S'il y a un point positif à retenir de l'ensemble, ce sont les deux personnages principaux et leur amitié. Leurs interactions fonctionnent parce que l'on comprend très vite qu'ils sont prêts à tout l'un pour l'autre, parce qu'ils vont souvent à l'encontre de leurs intérêts pour jamais se trahir. C'est une forme de sincérité dans un environnement vicié. Et je trouve cet aspect bien creusé par le récit. Et il est rendu encore plus crédible par le talent et l'alchimie qui se dégagent entre Vincent Macaigne et Bouli Lanners.
[Bon, maintenant, je vais divulgâcher à mort. Étant donné que je ne veux pas, à travers une utilisation de la balise spoiler, qu'une grosse partie de la suite de ma critique ressemble visuellement à un chef-d'œuvre d'art moderne, je ne dissimulerai rien. Sans trop vous en balancer et pour vous la faire courte, je reproche globalement, outre le superficiel du côté satirique, un lot bien gênant d'invraisemblances. Continuez votre lecture de cette critique que si vous avez déjà regardé le film ou si vous n'en avez absolument rien à foutre de celui-ci.]
Alors, je n'ai pas compris le pourquoi d'avoir recours à un flashback pour révéler un truc ultra-prévisible, à savoir que l'artiste ne s'est pas suicidé. Euh, Rémi, tu prends le spectateur pour un débile pour croire un seul instant qu'il goberait cela, pour croire que l'effet de surprise fonctionnerait ? C'est évident que son meilleur pote ne le laisserait jamais faire cela. C'est du suspense à deux balles.

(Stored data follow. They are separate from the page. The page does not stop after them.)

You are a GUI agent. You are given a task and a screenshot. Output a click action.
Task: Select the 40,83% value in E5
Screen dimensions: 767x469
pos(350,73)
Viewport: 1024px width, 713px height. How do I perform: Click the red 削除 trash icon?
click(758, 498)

A propos de cela, déjà, il faut plus que corrompre un employé des pompes funèbres pour réussir le plan de convaincre tout le monde qu'une personne s'est suicidée. Il faut arroser aussi le médecin qui constate le décès, la police qui doit être avertie, les légistes qui sont supposés faire une autopsie (car ce type de décès passe généralement par une autopsie !). Une fausse disparition n'aurait pas été plus crédible qu'un soi-disant suicide avec faux enterrement ?
En ce qui concerne le faux enterrement justement, vu qu'il s'agit d'un d'une célébrité, pourquoi il n'y a pas la présence de médias, même au loin ? Et pour le "mort", le fait qu'il soit à quelques mètres du lieu de la cérémonie le ferait immédiatement griller d'une manière ou d'une autre.

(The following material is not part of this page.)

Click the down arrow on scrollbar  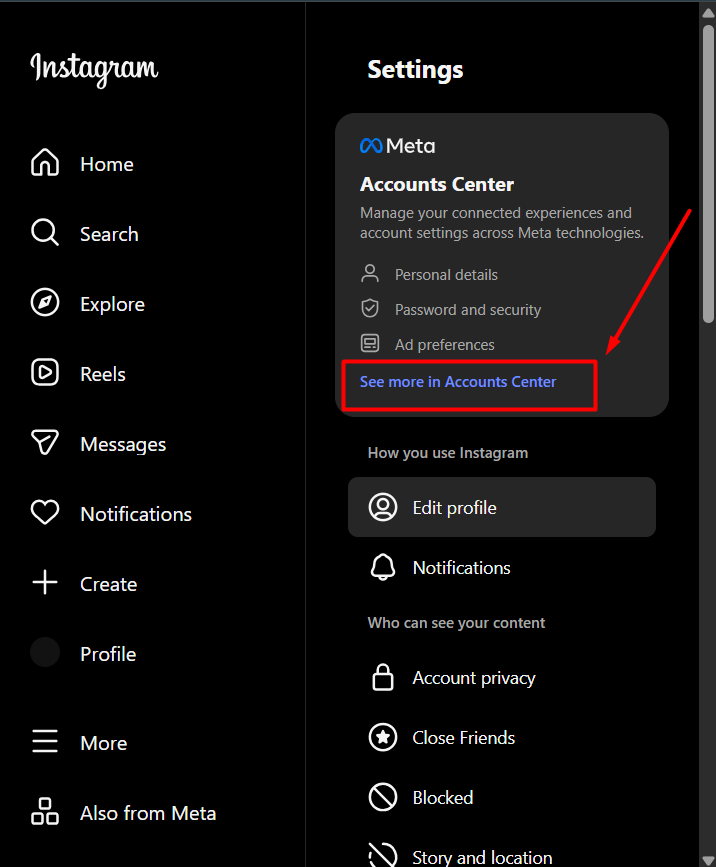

Autrement, l'intrigue se déroule en France ou en Belgique. Et bordel de merde, vous croyez que dans ces pays étouffant sous le laxisme, on condamnerait à la moindre peine de prison ferme deux personnes célèbres, croulant sous la thune (au moment de l'histoire lors duquel ça se déroule !) ? Non, cela aurait été crédible de les faire condamner à la place à un sursis à la con et à une amende, énorme pour le commun des mortels, qui est la crasse de leurs poches pour eux.
Et pour la morale facile, évoquée plus haut, à la fin, les toiles de l'artiste, très cotées sur le marché de l'art, sont vendues aux enchères pour une association. Euh, vous pensez sérieusement que les riches les laisseraient acheter par des gens normaux pour presque que dalle (ben ouais, ça baisserait dangereusement la valeur de leurs investissements s'ils sont en possession de tableaux du Monsieur !) et ne s'arrangeraient pas pour les obtenir à prix d'or tout en se donnant l'image, gratuite elle, d'êtres charitables ? Tiens, si la vraisemblance avait été respectée, la satire en serait sortie renforcée.
Bref, heureusement qu'il y a les deux protagonistes et les comédiens les incarnant pour faire remonter (un peu, mais pas suffisamment !) la valeur de ce Coup de maître qui n'en est pas un du tout.